# Gegeven opdracht a
Schrijf de regels uit de records letterlijk over, van de regel met "Tick the 'I understand the above' checkbox" tot en met het einde van de records.

# Aangeleverd fragment
---*---
Op basis van de conclusies die zijn getrokken uit literatuurstudie naar het effect van kleur op emoties en associaties, het effect van kleur in de werk- en leeromgeving en de stimulus screening, waren negen hypotheses opgesteld om antwoord te kunnen geven op de volgende onderzoeksvraag: Wat is de rol van kleurgebruik als omgevingsstimulus én de mate van gevoeligheid voor de omgeving in collegezalen? Hierin wordt gekeken naar het effect op prestatie, concentratie, motivatie, arousal, stress, pleasure, beoordeling van het college en docent en de beoordeling van de omgeving.

H1.

a. De prestatie zal hoger zijn in een blauwe, dan in een witte zaal.

b. Low screeners zullen beter presteren in een blauwe zaal en minder goed in een witte zaal ten opzicht van high screeners.

H2.

a. In een blauwe zaal zal het gevoel van concentratie groter zijn dan in een witte zaal.

b. Low screeners zullen zich beter kunnen concentreren in een blauwe zaal en minder goed in een witte zaal ten opzichte van high screeners.

H3.

a. De motivatie zal groter zijn in een blauwe zaal dan in een witte.

b. Low screeners zullen ten opzichte van high screeners meer gemotiveerd zijn in een blauwe zaal en minder in een witte.

H4.

a. De mate van arousal zal in een witte zaal hoger zijn dan in een blauwe.

b. Low screeners zullen minder arousal ervaren in een blauwe zaal en meer in een witte zaal ten opzichte van high screeners.

H5.

a. De mate van stress zal hoger zijn in een witte zaal, dan in een blauwe.

b. Low screeners zullen ten opzicht van high screeners meer stress ervaren in de witte zaal en minder in de blauwe.

H6.
---*---
# Invoergegevens oefening
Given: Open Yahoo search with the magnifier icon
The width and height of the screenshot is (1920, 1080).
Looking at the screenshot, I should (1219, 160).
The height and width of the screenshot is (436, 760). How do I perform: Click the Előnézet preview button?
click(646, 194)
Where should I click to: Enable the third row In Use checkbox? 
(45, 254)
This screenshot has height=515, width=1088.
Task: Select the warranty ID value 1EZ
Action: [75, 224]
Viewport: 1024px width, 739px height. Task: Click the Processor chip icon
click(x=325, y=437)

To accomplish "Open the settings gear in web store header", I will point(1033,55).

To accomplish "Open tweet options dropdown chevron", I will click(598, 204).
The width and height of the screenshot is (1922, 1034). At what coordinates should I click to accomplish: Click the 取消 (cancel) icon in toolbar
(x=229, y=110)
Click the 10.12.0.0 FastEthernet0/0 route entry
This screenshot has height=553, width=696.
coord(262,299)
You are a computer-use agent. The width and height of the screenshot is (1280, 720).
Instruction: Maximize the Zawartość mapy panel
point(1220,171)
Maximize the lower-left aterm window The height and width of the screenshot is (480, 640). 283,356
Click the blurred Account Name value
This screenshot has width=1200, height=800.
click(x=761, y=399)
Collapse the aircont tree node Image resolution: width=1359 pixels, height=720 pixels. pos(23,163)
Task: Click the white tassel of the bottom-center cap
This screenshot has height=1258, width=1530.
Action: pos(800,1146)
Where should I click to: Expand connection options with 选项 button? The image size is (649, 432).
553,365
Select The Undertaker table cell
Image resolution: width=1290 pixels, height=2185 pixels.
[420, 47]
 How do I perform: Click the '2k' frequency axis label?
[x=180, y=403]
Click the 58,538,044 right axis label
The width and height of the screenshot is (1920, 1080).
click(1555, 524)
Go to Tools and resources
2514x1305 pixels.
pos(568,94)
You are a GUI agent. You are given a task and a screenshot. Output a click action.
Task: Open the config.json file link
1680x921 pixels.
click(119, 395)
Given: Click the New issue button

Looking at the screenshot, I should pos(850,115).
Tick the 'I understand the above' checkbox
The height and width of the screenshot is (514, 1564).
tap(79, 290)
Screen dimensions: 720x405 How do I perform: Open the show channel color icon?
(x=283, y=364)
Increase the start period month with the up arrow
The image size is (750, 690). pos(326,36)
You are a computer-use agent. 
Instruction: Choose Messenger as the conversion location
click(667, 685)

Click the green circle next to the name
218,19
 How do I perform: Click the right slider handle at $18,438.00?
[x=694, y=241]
---*---
# Gegeven opdracht b
Geef uit de tekst over kleurgebruik in collegezalen het gedeelte van "b. Low screeners zullen zich" tot en met "zijn dan in een blauwe." woordelijk weer.

# Oplossing oefening a
Tick the 'I understand the above' checkbox
The height and width of the screenshot is (514, 1564).
tap(79, 290)
Screen dimensions: 720x405 How do I perform: Open the show channel color icon?
(x=283, y=364)
Increase the start period month with the up arrow
The image size is (750, 690). pos(326,36)
You are a computer-use agent. 
Instruction: Choose Messenger as the conversion location
click(667, 685)

Click the green circle next to the name
218,19
 How do I perform: Click the right slider handle at $18,438.00?
[x=694, y=241]

# Oplossing oefening b
b. Low screeners zullen zich beter kunnen concentreren in een blauwe zaal en minder goed in een witte zaal ten opzichte van high screeners.

H3.

a. De motivatie zal groter zijn in een blauwe zaal dan in een witte.

b. Low screeners zullen ten opzichte van high screeners meer gemotiveerd zijn in een blauwe zaal en minder in een witte.

H4.

a. De mate van arousal zal in een witte zaal hoger zijn dan in een blauwe.